You know it never died. But in the health policy world, it is so easy to get caught up in the lingo used at conferences and in journals — Accountable Care Organizations, Pay-For-Performance, Population Health Management — that it’s easy to delude yourself into thinking that things have actually improved for the doctors and patients. So, it is valuable to get kicked back into reality by an actual practicing physician who takes the time to put pen to paper and write about her experience. Here’s Dr. Danielle Ofri:
The letter in my hand concerned one of my patients, Mr. V., who suffers from stubborn hypertension. His chart is a veritable tome, documenting the years of effort it took to find the combination of four different blood-pressure medications that controls his hypertension without upsetting his diabetes, kidney disease and valvular heart disease or making his life miserable from side effects. We’ve been on stable ground for a few years now, a state neither of us takes for granted.
But Mr. V. had changed insurance companies, and now one of his medications required a prior authorization. The last thing I wanted was for him to be turned away at his pharmacy and have his blood pressure spiral out of control, so I called right away to sort things out.
Twenty minutes of phone tree later, I discovered that the problem was that I had exceeded a pill limit for one of his medications. Mr. V. needed to take 90 of those pills each month for the high dosage that his blood pressure required. I patiently explained this to the customer-care representative.
Equally patiently, she told me that 45 pills a month was the maximum allowed for this particular medication.
Three more phone trees and three more customer-care representatives later, my patience was flagging. Apparently a request for 90 pills was flummoxing the system. Representative No. 4 asked me to list all the blood-pressure medications that Mr. V. had been on in the past, including dates of initiation and relevant lab values, a request of epic proportions in his case.
The representative went down her checklist. “Would taking 45 pills per month instead of 90 pills adversely affect Mr. V.’s health?” she asked.
At first I thought she was joking. “Well,” I replied, “it would probably make his blood pressure shoot up in the second half of the month.”
This article could have been written ten or twenty years ago (and back then, more of the medicines would have been patented, and therefore more expensive). Despite all the new care models trumpeted by the academic and political leaders, physicians’ professional lives still consists of too much time navigating insurers’ bureaucracies.
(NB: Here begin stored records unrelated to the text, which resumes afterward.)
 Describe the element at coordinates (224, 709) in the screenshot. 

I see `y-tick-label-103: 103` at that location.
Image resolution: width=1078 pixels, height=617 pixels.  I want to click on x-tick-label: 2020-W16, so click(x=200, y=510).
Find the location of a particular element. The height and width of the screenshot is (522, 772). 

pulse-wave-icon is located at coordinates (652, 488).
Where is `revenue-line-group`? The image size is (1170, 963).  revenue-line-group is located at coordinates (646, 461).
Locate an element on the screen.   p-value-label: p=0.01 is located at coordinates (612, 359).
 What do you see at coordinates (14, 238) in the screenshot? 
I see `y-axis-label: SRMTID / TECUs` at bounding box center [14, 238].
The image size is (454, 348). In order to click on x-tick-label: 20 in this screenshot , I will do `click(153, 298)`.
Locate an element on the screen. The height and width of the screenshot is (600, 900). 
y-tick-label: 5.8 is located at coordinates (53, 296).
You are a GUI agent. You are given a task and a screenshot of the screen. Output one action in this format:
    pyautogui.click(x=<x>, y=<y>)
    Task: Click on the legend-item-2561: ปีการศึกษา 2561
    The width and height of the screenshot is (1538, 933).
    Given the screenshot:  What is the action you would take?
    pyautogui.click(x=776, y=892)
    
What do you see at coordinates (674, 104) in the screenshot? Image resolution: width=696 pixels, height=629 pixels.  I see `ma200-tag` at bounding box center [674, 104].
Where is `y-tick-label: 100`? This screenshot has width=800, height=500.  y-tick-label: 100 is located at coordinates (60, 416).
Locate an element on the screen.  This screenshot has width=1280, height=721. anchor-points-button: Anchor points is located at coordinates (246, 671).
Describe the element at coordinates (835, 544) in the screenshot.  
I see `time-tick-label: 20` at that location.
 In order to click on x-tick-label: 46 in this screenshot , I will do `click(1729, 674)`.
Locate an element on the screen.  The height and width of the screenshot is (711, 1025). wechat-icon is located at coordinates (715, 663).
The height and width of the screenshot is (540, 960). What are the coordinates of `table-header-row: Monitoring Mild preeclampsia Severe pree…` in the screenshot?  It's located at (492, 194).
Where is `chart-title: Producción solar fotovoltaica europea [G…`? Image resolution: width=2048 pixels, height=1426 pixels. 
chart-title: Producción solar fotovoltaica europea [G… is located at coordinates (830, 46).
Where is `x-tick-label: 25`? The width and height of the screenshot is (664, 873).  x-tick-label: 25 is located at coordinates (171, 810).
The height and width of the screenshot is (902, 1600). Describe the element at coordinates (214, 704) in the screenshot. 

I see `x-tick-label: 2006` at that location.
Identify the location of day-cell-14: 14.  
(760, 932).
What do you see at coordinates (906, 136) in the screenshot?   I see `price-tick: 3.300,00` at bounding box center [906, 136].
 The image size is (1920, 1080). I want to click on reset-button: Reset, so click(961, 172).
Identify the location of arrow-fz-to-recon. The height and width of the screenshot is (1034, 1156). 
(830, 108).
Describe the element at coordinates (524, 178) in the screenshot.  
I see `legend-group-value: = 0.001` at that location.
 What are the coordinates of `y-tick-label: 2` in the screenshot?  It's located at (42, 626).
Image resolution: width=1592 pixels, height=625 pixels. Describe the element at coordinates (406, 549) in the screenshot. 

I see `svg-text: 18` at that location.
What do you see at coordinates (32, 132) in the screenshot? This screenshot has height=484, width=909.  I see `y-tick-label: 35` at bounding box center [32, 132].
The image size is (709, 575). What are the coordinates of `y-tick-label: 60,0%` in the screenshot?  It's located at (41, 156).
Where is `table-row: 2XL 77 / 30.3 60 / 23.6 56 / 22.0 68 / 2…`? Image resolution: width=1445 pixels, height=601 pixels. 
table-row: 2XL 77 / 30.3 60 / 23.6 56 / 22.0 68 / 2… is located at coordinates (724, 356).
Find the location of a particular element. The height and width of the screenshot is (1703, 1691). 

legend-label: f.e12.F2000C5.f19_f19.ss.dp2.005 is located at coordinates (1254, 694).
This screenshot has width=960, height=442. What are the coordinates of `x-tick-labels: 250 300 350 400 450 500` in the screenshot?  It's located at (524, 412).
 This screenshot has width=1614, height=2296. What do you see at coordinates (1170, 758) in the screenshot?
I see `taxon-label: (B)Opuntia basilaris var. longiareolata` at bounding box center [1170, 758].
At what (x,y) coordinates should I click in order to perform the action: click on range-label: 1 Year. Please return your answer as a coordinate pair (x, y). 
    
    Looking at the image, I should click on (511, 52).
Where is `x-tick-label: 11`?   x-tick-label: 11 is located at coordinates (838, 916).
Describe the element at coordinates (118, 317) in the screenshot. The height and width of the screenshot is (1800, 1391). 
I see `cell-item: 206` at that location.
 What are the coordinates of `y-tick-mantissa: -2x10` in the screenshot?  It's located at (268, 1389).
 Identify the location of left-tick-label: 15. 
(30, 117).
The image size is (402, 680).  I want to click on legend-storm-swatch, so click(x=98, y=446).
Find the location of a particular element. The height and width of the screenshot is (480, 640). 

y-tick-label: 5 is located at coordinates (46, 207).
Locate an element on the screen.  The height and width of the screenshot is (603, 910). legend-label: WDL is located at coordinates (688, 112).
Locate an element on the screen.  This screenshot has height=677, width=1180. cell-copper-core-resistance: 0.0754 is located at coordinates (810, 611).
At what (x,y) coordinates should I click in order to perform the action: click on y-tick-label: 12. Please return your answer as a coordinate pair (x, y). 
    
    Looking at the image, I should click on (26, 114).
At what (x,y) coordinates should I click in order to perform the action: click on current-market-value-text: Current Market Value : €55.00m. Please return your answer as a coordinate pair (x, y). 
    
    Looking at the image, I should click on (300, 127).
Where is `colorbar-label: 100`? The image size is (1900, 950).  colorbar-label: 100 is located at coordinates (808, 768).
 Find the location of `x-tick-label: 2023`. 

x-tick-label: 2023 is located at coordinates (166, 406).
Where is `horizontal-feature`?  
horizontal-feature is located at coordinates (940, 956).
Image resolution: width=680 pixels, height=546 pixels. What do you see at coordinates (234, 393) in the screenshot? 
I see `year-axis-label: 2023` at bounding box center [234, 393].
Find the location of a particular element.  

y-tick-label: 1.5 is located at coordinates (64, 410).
Whenever the customer (patient) is a different party than the payer (insurer) there will be some friction in the system. But the U.S. has made it worse by giving employers monopoly control of most people’s healthcare dollars. This system has two negative characteristics that Dr. Ofri’s story demonstrates:
- “Mr. V. had changed insurance companies.” Actually, it is unlikely that Mr. V. changed insurance companies. An HR executive at his employer had changed insurance companies, and Mr. V. was swept along in that change will zero input into the employer’s choice.
- “Apparently a request for 90 pills was flummoxing the system.” Actually, the system was destined to be flummoxed because it was not specialized in dealing with Mr. V’.s complex condition. Even under Obamacare, with its exchanges, health insurers primarily target group markets. The “tip” of the organization — its sales and marketing functions — specialize in targeting groups by size and insurance status (small group versus large group, self-insured versus fully insured) not targeting individuals by health status. So, the “tail” of the organization — the medical director — has to deal with more health issues than can be efficiently addressed under one scope of management.
In a system where individuals could choose their own insurance plan, people would buy policies that protected them from acute costs of catastrophic illness or accident, as well as from changes in their health status. Mr. V. would find a policy that specialized in patients with complex cardiovascular problems, and the friction between patient, physician, and insurer would be much less than it is today.